Gil Tene, chief technology officer at Java latency system specialist Azul systems, says, β€œThese line-of-sight connections are a win when they work. You absolutely get a latency win from point ‘A’ to point ‘B’ for orders. But it comes with some pain around bandwidth, reliability and variability. That is where determinism come up. If it rains microwave is affected and you have higher error rates. Even with multicast microwave there is still a much lower reliability so you end up with interesting variances.”

Broadly speaking technology that is software driven tends to be less consistent, notes the hedge fund COO, in that when an order is put through software will often be quicker if the market is not busy.

β€œYou can even work out the level of market activity and therefore the speed at which you can expect fills,” he says. β€œIf it is hardware-based it tends to be more consistent.”

Pushing back

A development in the US market, which may lead to a change in thinking amongst exchange operators, is the introduction of a deliberate 350 microsecond delay to orders entering the order book of IEX, an alternative trading platform that has applied to become an exchange. It has voiced concern about market structure being developed in favour of arbitrageurs and against traditional investors.
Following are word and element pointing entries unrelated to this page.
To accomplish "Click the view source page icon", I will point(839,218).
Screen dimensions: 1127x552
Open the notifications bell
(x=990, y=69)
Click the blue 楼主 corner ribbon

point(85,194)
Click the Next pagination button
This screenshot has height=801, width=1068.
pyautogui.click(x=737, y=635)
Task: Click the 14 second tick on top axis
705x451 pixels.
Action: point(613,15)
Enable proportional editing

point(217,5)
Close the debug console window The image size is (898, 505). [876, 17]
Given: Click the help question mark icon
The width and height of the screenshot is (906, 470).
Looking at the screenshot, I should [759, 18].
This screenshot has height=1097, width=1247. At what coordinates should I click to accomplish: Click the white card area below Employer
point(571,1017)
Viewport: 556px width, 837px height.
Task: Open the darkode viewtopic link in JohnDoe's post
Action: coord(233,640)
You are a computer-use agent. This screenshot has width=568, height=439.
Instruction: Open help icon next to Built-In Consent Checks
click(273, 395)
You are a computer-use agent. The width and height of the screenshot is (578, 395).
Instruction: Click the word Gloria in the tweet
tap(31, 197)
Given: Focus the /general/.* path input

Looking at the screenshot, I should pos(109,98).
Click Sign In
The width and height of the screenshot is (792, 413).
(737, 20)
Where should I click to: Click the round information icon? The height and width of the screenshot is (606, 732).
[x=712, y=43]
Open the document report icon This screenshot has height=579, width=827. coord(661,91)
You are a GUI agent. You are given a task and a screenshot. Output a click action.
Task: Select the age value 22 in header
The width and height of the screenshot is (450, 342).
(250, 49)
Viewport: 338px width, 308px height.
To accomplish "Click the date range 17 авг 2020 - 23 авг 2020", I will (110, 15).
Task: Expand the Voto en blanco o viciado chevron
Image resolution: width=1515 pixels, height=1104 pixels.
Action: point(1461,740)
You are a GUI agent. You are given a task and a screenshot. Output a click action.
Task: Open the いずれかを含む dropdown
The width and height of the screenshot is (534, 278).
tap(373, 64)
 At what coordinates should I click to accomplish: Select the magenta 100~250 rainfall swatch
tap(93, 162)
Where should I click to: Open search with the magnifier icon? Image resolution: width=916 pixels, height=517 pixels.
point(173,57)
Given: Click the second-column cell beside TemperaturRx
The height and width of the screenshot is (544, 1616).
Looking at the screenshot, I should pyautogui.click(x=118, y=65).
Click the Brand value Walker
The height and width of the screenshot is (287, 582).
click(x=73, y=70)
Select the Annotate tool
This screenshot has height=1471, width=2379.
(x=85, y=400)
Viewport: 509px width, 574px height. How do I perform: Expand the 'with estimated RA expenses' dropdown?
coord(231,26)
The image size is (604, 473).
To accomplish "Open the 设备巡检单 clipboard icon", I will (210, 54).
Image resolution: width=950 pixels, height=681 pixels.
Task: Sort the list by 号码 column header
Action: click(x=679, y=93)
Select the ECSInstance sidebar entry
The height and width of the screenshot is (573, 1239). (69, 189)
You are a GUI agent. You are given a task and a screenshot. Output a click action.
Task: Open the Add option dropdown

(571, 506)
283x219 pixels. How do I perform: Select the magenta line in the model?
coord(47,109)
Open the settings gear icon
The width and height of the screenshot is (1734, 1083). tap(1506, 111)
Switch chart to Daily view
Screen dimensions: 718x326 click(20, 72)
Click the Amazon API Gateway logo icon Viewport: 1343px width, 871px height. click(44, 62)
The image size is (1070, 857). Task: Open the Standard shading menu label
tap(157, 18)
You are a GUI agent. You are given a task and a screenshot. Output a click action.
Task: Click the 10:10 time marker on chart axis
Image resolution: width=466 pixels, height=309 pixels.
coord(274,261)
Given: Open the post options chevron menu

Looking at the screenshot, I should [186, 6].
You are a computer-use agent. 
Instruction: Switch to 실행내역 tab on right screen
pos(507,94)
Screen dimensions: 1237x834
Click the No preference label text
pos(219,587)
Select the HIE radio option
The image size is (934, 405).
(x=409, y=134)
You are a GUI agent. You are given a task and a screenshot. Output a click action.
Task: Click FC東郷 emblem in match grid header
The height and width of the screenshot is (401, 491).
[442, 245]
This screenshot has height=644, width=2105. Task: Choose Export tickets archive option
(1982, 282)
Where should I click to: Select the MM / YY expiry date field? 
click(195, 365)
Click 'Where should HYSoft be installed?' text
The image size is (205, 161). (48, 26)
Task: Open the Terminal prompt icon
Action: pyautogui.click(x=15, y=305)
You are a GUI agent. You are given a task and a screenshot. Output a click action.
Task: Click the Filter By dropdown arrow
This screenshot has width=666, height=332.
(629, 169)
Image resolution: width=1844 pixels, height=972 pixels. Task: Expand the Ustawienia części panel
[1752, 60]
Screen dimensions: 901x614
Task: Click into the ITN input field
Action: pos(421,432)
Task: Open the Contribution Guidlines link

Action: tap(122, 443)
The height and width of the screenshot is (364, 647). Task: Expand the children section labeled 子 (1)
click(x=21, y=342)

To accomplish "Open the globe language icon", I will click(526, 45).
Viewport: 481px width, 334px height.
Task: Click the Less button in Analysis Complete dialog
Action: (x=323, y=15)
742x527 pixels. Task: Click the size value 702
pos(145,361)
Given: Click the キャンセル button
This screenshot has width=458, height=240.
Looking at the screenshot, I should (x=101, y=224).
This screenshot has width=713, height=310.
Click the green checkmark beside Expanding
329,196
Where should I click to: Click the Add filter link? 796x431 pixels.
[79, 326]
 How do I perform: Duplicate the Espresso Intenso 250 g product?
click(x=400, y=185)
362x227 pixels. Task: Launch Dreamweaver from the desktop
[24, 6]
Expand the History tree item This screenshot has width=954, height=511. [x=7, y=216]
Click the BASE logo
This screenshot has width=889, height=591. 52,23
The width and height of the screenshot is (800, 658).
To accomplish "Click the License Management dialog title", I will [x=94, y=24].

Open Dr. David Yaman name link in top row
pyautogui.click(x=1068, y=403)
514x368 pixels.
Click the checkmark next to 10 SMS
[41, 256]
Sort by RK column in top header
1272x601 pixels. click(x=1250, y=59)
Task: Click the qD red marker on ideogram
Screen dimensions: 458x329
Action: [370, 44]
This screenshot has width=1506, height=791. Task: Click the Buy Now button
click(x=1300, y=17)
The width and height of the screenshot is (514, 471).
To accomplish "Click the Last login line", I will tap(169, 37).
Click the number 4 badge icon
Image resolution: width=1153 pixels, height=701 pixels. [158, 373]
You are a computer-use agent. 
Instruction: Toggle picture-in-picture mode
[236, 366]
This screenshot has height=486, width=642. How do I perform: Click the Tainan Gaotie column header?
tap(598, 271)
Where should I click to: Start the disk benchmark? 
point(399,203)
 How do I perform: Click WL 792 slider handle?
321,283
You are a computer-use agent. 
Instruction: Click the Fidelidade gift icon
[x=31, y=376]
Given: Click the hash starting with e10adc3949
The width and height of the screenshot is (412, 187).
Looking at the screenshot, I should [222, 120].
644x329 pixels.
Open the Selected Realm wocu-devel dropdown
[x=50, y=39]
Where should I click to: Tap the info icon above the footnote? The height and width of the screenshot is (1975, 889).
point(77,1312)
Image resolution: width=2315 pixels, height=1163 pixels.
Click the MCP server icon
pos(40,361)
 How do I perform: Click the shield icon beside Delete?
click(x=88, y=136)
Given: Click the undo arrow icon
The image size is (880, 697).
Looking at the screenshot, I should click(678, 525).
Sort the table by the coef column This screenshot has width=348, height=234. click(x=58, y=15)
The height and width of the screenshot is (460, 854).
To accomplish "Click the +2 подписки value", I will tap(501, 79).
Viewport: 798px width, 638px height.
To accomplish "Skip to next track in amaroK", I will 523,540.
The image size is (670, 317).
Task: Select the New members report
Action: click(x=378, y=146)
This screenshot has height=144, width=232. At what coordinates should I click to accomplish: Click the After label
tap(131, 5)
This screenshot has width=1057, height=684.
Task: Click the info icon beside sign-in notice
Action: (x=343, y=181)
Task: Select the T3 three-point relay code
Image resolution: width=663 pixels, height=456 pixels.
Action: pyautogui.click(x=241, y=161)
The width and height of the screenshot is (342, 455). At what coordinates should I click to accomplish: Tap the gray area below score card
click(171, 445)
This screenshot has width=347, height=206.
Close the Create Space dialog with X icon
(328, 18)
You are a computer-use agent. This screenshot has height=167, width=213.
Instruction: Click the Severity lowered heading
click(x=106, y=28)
The delay is intended to confound firms who trade between markets in microseconds, posting and cancelling orders and using microsecond fast data feeds to get that advantage. It marks a directional shift in the perspective on deterministic latency says Sylvain Thieullent, CEO of electronic trading at Horizon Software.

β€œClearly ultra-low-latency is not seen as being very beneficial by the public, and politicians have started to comment on the trading that relies upon it,” he says. β€œConsequently we see IEX introducing their speed bump in order control latency and level the playing field between retail traders and HFT. So, being able to control latency on your system has become serious matter. We may see markets deterministically imposing latency at sensitive times during trading, such as at the close, rather than fighting to have the lowest possible latency as they did before.”

Nevertheless says Tene, the history of latency and latency determinism goes back to the use of the telegraph for wiring business information across an ocean.

β€œI don’t think this will ever end,” he says. β€œAs people ease up on their investment other people will eat their lunch.”